Prestigious early career author prize for CONHI alumnus
A kinesiology alumnus from The University of Texas at Arlington has won Experimental Physiology’s prestigious Early Career Author Prize for 2020-21 for his research on blood pressure regulation in Black men.
Ben Young graduated in 2020 with his doctorate in kinesiology. He won the award for his paper “Augmented resting beat-to-beat blood pressure variability in young, healthy, non-Hispanic black men,” based on research conducted in the Human Neural Cardiovascular Control Lab at UTA led by Paul Fadel, associate dean for research and professor of kinesiology.
“I think this award exemplifies the quality of work conducted not only in Dr. Fadel’s lab, but across the entirety of the College of Nursing and Health Innovation (CONHI) at UTA,” said Young, who has started a postdoctoral fellowship in the Department of Applied Clinical Research at UT Southwestern Medical Center.
Young’s research focuses on neural control of the circulation and metabolic organs in human health and disease, with a particular emphasis on populations with a greater propensity for the future development of cardiovascular disease, including Black men.
“We study the regulation of the sympathetic nervous system to better understand the autonomic dysregulation that is present in individuals at risk for the development of cardiovascular disease,” Fadel said. “Ben has been a major contributor to these research efforts over the past few years.”
During his time at UTA, Young also received an American Heart Association Predoctoral Fellowship and several research awards from the American Physiological Society. While Young’s dissertation focused on type 2 diabetes, the article that won acclaim was related to research on blood pressure regulation in Black men.
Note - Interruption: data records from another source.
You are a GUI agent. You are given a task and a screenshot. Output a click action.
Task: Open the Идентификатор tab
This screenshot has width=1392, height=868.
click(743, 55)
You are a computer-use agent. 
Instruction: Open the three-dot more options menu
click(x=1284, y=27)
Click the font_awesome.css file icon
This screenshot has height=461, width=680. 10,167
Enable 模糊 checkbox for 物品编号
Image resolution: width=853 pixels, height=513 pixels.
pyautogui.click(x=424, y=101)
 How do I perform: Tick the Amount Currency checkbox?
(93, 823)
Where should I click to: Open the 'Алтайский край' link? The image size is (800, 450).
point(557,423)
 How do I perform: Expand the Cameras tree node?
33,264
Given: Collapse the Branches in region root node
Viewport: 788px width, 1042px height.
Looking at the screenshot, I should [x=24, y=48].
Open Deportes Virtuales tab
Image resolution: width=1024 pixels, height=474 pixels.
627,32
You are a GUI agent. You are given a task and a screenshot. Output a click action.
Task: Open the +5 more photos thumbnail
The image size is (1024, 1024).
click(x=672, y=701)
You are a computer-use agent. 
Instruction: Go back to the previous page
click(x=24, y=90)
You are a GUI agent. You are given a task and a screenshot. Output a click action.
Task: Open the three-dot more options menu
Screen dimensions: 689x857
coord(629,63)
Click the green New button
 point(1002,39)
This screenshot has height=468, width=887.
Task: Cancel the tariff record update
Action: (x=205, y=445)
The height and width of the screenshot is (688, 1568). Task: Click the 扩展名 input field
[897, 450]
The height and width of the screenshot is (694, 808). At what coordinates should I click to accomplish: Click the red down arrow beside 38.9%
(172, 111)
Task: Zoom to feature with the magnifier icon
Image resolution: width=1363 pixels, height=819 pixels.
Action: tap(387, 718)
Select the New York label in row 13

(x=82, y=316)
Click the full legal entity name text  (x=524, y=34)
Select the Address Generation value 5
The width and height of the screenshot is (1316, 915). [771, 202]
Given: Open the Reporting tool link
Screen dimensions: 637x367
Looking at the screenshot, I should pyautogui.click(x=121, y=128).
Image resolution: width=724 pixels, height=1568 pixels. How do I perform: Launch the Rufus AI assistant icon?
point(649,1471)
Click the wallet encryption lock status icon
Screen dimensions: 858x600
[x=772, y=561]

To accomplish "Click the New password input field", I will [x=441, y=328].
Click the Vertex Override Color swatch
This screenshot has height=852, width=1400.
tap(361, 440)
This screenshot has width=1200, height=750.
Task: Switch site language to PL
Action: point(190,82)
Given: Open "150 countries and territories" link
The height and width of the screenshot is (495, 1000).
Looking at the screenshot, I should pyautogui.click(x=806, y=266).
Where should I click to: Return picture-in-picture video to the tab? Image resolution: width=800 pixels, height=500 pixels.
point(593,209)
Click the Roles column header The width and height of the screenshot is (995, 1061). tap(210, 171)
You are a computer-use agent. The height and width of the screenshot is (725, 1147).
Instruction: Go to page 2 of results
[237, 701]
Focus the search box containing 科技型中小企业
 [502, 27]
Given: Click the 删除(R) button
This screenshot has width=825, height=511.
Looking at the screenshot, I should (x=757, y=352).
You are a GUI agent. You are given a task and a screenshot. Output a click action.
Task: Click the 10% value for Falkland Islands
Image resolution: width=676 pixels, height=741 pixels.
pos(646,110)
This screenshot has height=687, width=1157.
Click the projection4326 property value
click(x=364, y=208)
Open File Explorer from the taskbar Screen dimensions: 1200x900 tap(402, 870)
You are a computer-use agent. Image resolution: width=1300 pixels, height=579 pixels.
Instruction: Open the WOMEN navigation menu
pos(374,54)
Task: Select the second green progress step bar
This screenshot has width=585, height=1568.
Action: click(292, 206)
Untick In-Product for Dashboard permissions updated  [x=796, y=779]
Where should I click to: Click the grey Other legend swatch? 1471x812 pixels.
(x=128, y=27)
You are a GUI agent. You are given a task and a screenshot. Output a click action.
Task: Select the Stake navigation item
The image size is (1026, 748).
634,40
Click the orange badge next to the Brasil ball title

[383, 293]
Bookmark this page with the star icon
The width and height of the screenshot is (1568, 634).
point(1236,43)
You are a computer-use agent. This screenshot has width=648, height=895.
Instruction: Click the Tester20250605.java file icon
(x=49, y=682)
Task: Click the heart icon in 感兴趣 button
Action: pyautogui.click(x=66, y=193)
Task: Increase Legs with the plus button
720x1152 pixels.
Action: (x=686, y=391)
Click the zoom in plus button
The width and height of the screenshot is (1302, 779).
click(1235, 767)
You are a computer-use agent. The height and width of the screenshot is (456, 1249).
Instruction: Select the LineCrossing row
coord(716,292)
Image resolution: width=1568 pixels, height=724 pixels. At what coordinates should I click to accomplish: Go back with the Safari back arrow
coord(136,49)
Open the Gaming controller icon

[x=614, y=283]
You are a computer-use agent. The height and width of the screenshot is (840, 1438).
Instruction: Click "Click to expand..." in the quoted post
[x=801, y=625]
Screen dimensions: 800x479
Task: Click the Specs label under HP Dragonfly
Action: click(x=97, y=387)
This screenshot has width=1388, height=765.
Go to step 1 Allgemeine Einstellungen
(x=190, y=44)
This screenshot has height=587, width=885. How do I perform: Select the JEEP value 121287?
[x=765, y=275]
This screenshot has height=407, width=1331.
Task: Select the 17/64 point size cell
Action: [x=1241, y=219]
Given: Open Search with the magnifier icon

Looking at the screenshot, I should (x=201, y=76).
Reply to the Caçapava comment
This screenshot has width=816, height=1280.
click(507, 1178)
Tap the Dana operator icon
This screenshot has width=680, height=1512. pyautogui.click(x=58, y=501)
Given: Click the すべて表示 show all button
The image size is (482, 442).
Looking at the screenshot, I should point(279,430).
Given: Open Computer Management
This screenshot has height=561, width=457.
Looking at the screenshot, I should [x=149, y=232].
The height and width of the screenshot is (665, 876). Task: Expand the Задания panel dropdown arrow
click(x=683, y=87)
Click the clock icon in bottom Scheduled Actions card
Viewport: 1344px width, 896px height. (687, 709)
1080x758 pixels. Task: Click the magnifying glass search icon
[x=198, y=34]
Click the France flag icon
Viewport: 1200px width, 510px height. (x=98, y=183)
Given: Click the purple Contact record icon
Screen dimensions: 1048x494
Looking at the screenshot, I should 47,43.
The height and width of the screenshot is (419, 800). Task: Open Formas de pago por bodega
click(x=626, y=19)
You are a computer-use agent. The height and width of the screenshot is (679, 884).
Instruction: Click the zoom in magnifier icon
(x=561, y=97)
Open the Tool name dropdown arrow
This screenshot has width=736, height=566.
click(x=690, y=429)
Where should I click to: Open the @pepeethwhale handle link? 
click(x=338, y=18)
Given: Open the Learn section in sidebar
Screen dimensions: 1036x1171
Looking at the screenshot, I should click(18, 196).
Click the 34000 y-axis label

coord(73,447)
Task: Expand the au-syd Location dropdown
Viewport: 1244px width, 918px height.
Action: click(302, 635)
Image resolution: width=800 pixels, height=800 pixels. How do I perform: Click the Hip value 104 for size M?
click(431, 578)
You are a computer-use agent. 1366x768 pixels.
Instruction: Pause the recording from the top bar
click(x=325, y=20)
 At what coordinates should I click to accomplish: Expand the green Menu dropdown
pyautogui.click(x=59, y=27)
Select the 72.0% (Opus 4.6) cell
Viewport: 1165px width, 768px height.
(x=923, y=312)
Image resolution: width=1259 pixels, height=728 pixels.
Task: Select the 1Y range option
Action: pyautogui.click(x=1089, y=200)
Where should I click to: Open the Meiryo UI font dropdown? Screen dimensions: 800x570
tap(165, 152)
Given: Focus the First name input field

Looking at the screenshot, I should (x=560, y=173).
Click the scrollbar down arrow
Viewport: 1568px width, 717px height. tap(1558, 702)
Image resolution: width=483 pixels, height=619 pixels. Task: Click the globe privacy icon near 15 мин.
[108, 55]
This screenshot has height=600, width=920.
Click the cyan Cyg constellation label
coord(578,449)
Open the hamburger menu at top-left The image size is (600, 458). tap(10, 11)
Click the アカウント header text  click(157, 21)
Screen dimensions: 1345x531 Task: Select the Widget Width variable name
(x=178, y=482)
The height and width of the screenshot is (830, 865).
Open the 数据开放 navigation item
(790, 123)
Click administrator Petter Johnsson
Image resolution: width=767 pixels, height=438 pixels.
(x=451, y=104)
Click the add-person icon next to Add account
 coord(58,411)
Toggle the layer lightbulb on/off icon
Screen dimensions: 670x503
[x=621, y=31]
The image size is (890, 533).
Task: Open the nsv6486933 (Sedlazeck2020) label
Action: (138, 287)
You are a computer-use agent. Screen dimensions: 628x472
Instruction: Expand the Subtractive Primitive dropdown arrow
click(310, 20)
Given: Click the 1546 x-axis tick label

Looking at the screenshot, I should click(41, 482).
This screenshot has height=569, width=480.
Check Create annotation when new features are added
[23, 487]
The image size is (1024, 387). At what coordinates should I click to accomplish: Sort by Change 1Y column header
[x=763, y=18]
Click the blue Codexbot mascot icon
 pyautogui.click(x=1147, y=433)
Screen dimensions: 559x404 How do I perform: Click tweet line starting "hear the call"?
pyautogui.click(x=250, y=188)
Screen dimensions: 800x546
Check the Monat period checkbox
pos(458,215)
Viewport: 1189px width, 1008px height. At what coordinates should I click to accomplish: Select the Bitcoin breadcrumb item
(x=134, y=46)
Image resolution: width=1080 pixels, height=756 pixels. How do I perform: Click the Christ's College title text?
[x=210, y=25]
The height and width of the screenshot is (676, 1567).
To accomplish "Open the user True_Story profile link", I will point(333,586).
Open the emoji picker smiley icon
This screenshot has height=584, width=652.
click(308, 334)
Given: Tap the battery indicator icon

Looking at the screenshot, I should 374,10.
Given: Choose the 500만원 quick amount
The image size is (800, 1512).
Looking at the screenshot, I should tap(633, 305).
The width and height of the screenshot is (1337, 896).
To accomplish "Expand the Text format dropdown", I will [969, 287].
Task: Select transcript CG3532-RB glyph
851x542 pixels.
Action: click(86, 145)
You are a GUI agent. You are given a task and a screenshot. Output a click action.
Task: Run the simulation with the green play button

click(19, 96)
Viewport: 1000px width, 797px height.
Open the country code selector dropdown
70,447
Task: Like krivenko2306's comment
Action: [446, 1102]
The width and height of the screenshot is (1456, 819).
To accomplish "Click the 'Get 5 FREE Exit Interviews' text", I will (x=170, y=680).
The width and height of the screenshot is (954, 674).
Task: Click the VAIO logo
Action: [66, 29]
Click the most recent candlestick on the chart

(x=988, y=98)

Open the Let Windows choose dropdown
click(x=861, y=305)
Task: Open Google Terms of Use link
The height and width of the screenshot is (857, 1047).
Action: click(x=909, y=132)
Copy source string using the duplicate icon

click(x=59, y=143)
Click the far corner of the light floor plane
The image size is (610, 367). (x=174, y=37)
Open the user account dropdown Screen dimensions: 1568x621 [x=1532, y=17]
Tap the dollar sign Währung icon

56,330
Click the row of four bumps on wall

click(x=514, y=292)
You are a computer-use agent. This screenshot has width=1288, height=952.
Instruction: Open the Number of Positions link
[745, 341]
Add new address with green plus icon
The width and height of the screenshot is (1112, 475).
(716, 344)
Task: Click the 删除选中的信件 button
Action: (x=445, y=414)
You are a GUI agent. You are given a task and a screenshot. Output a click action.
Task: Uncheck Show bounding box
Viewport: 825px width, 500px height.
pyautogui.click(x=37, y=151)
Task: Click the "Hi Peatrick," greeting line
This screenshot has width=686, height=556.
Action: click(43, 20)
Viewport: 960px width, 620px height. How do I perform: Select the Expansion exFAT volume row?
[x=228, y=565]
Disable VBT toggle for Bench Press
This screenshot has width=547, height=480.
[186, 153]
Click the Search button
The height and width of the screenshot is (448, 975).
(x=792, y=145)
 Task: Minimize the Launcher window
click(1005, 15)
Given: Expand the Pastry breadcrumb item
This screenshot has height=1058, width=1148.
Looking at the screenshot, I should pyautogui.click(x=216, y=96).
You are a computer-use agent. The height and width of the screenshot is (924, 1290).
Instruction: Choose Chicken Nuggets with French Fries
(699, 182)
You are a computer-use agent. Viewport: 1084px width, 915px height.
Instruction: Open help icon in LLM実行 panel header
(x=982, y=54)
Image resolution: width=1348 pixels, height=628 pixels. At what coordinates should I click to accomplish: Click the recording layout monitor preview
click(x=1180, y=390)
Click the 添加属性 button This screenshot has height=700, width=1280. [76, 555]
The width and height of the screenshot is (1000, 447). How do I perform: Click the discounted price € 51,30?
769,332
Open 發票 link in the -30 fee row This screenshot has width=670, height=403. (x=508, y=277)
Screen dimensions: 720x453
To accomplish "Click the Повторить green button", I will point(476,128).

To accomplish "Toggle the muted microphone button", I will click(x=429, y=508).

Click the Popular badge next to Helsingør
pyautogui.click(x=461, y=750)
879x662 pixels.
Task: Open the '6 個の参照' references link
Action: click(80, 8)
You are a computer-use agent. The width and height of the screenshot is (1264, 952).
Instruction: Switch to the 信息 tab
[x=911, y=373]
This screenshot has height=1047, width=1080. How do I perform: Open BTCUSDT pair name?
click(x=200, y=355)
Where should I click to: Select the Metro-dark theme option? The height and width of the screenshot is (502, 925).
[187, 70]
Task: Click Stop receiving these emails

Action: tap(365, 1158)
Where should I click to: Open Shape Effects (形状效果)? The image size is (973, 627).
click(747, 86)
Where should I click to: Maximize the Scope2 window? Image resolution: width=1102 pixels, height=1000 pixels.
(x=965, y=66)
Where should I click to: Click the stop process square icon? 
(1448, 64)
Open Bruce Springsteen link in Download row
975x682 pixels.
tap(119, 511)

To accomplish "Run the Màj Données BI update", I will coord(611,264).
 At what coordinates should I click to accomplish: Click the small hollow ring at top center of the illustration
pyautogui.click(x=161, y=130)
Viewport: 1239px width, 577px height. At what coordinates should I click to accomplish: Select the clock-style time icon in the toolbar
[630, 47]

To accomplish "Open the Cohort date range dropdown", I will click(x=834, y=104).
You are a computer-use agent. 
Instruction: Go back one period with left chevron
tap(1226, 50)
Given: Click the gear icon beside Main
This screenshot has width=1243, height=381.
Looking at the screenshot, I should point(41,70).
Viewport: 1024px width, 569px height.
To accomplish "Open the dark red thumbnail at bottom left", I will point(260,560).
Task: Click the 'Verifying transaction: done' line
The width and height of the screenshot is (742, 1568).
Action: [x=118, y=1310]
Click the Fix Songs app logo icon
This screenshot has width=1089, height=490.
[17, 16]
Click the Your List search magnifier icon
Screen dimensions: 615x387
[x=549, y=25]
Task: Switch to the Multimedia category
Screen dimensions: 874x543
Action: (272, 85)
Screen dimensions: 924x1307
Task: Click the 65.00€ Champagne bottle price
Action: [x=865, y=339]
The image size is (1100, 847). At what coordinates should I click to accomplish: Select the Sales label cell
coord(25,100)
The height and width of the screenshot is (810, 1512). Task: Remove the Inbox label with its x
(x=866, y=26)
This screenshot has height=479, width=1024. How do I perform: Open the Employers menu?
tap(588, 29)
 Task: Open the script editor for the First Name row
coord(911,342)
This topic is one component in a series of collaborative studies funded by the National Institutes of Health and led by Fadel and David Keller, professor of kinesiology and a CONHI associate dean.
While the prevalence of hypertension in Black individuals is widely known, the underlying factors remain incompletely understood. Most notable about Young’s research was that it quantified a greater heartbeat-by-heartbeat variability in blood pressure in young healthy Black men.
“What was interesting was that the Black men exhibited a greater number of their cardiac cycles on not only the high end, but also the low end of their blood pressure distributions,” Young said. “We took this to suggest that Black men may be experiencing greater oscillations in blood pressure over time.”
The Experimental Physiology Early Career Author Prize was established in 2009 to reward early career authors who publish outstanding research papers in Experimental Physiology that best meet the journal’s remit of translation and integration.